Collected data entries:
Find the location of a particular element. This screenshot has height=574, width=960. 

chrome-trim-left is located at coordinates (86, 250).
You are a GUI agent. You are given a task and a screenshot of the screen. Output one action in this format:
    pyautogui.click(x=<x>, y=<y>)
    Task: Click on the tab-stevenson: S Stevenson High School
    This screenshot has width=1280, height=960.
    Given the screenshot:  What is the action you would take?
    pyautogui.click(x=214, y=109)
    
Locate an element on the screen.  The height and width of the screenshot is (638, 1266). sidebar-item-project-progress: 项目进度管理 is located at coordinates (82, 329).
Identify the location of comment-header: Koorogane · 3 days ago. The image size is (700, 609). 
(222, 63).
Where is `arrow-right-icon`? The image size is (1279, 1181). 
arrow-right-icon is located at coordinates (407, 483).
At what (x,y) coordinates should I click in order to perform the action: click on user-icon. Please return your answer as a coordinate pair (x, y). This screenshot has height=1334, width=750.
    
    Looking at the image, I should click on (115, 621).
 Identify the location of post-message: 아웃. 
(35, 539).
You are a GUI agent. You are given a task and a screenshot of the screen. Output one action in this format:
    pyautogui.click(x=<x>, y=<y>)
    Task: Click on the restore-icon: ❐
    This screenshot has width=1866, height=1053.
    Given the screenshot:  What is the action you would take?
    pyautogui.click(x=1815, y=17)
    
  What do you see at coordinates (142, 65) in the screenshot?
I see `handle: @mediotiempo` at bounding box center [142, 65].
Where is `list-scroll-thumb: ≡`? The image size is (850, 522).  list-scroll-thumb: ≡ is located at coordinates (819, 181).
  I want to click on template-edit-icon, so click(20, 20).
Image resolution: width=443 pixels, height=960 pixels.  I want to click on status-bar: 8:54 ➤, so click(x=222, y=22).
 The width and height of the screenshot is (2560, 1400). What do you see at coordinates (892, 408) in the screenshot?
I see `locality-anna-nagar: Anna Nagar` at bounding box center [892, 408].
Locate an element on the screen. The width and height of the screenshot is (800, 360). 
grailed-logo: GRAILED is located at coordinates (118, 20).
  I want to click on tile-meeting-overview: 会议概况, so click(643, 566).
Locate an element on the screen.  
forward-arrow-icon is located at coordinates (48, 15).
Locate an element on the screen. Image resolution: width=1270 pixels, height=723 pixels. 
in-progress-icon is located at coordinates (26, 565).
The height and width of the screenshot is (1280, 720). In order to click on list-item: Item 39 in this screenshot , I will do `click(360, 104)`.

**WORK TO COMPLETE**
Reproduce the rows above word for word, including their spacing and line breaks.

**TASK RESULT**
Find the location of a particular element. This screenshot has height=574, width=960. 

chrome-trim-left is located at coordinates (86, 250).
You are a GUI agent. You are given a task and a screenshot of the screen. Output one action in this format:
    pyautogui.click(x=<x>, y=<y>)
    Task: Click on the tab-stevenson: S Stevenson High School
    This screenshot has width=1280, height=960.
    Given the screenshot:  What is the action you would take?
    pyautogui.click(x=214, y=109)
    
Locate an element on the screen.  The height and width of the screenshot is (638, 1266). sidebar-item-project-progress: 项目进度管理 is located at coordinates (82, 329).
Identify the location of comment-header: Koorogane · 3 days ago. The image size is (700, 609). 
(222, 63).
Where is `arrow-right-icon`? The image size is (1279, 1181). 
arrow-right-icon is located at coordinates (407, 483).
At what (x,y) coordinates should I click in order to perform the action: click on user-icon. Please return your answer as a coordinate pair (x, y). This screenshot has height=1334, width=750.
    
    Looking at the image, I should click on (115, 621).
 Identify the location of post-message: 아웃. 
(35, 539).
You are a GUI agent. You are given a task and a screenshot of the screen. Output one action in this format:
    pyautogui.click(x=<x>, y=<y>)
    Task: Click on the restore-icon: ❐
    This screenshot has width=1866, height=1053.
    Given the screenshot:  What is the action you would take?
    pyautogui.click(x=1815, y=17)
    
  What do you see at coordinates (142, 65) in the screenshot?
I see `handle: @mediotiempo` at bounding box center [142, 65].
Where is `list-scroll-thumb: ≡`? The image size is (850, 522).  list-scroll-thumb: ≡ is located at coordinates (819, 181).
  I want to click on template-edit-icon, so click(20, 20).
Image resolution: width=443 pixels, height=960 pixels.  I want to click on status-bar: 8:54 ➤, so click(x=222, y=22).
 The width and height of the screenshot is (2560, 1400). What do you see at coordinates (892, 408) in the screenshot?
I see `locality-anna-nagar: Anna Nagar` at bounding box center [892, 408].
Locate an element on the screen. The width and height of the screenshot is (800, 360). 
grailed-logo: GRAILED is located at coordinates (118, 20).
  I want to click on tile-meeting-overview: 会议概况, so click(643, 566).
Locate an element on the screen.  
forward-arrow-icon is located at coordinates (48, 15).
Locate an element on the screen. Image resolution: width=1270 pixels, height=723 pixels. 
in-progress-icon is located at coordinates (26, 565).
The height and width of the screenshot is (1280, 720). In order to click on list-item: Item 39 in this screenshot , I will do `click(360, 104)`.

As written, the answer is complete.